- **Instructions for the task**
From the first line of the listing below to the line with "[Adled Light Limited email] (11, 493)", print each line exactly, and nothing more. Leave out the pictures.

- **The data**
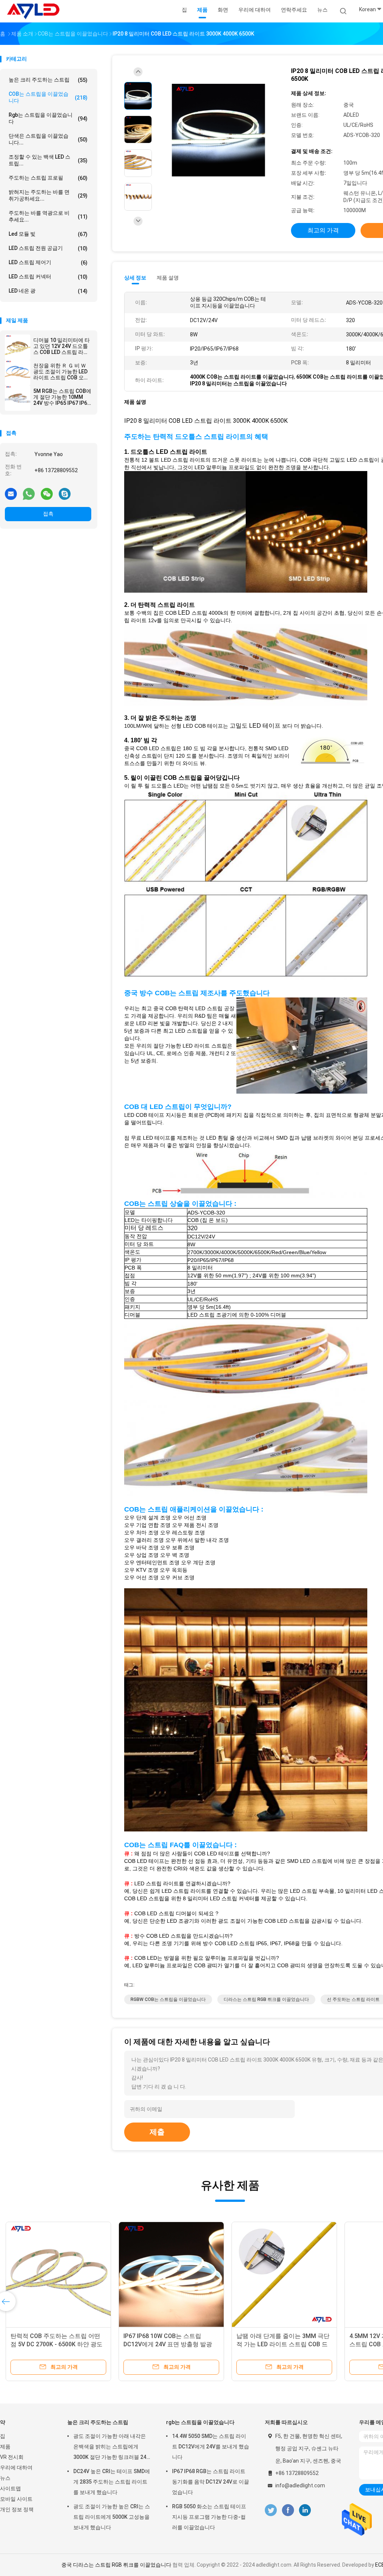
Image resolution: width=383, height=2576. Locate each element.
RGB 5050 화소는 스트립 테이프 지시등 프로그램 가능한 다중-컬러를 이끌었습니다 (209, 2516)
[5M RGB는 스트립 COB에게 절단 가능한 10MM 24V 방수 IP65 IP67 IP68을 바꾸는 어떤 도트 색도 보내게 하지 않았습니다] (17, 398)
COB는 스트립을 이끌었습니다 (48, 97)
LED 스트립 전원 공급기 (48, 248)
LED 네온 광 (48, 291)
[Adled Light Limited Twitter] (271, 2510)
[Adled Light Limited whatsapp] (29, 493)
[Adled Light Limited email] (11, 493)
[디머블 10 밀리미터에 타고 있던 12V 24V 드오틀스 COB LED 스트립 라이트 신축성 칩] (17, 347)
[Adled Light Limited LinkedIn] (305, 2510)
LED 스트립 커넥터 (48, 277)
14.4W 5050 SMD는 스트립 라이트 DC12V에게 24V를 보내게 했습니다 (210, 2446)
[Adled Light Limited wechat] (47, 493)
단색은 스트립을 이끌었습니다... (48, 139)
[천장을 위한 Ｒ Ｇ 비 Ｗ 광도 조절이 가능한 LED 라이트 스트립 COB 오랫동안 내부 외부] (17, 372)
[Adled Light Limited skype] (65, 493)
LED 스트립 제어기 (48, 262)
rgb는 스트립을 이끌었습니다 (48, 118)
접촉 (48, 514)
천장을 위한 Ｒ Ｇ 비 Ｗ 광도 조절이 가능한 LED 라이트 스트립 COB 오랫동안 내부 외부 (61, 372)
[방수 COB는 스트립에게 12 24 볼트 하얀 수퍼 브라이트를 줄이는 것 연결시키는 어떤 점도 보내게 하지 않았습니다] (171, 2274)
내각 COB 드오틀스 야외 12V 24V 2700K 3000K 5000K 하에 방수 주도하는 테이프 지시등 (57, 2344)
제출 (157, 2131)
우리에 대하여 (16, 2467)
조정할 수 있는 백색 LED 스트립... (48, 160)
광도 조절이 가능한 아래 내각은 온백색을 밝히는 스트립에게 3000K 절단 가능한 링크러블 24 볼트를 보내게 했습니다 (109, 2447)
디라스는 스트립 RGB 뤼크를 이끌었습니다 (266, 1999)
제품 (5, 2447)
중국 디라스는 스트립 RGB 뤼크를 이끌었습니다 (116, 2565)
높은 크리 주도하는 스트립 (48, 80)
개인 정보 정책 (17, 2509)
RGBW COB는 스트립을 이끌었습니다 (168, 1999)
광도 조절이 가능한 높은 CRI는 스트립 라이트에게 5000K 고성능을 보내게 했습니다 (111, 2516)
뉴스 (5, 2478)
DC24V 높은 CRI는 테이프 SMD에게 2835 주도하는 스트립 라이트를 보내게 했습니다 (111, 2481)
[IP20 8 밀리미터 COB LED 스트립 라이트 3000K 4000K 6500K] (218, 130)
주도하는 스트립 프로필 (48, 178)
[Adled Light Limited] (33, 11)
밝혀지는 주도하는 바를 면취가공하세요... (48, 195)
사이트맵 (10, 2488)
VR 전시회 (12, 2457)
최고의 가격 (323, 230)
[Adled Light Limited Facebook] (288, 2510)
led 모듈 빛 (48, 234)
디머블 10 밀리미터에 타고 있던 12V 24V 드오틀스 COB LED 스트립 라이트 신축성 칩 (61, 346)
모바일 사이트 (16, 2499)
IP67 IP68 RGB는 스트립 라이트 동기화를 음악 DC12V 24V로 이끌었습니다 (210, 2481)
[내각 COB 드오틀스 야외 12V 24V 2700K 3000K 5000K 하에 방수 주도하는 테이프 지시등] (58, 2274)
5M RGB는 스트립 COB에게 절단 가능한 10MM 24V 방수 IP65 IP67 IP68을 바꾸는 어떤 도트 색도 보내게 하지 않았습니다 (62, 397)
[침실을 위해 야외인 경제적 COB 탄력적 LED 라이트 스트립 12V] (284, 2274)
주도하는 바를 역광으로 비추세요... (48, 216)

- **Worked solution**
Image resolution: width=383, height=2576. Locate each element.
RGB 5050 화소는 스트립 테이프 지시등 프로그램 가능한 다중-컬러를 이끌었습니다 (209, 2516)
[5M RGB는 스트립 COB에게 절단 가능한 10MM 24V 방수 IP65 IP67 IP68을 바꾸는 어떤 도트 색도 보내게 하지 않았습니다] (17, 398)
COB는 스트립을 이끌었습니다 (48, 97)
LED 스트립 전원 공급기 (48, 248)
LED 네온 광 (48, 291)
[Adled Light Limited Twitter] (271, 2510)
[Adled Light Limited whatsapp] (29, 493)
[Adled Light Limited email] (11, 493)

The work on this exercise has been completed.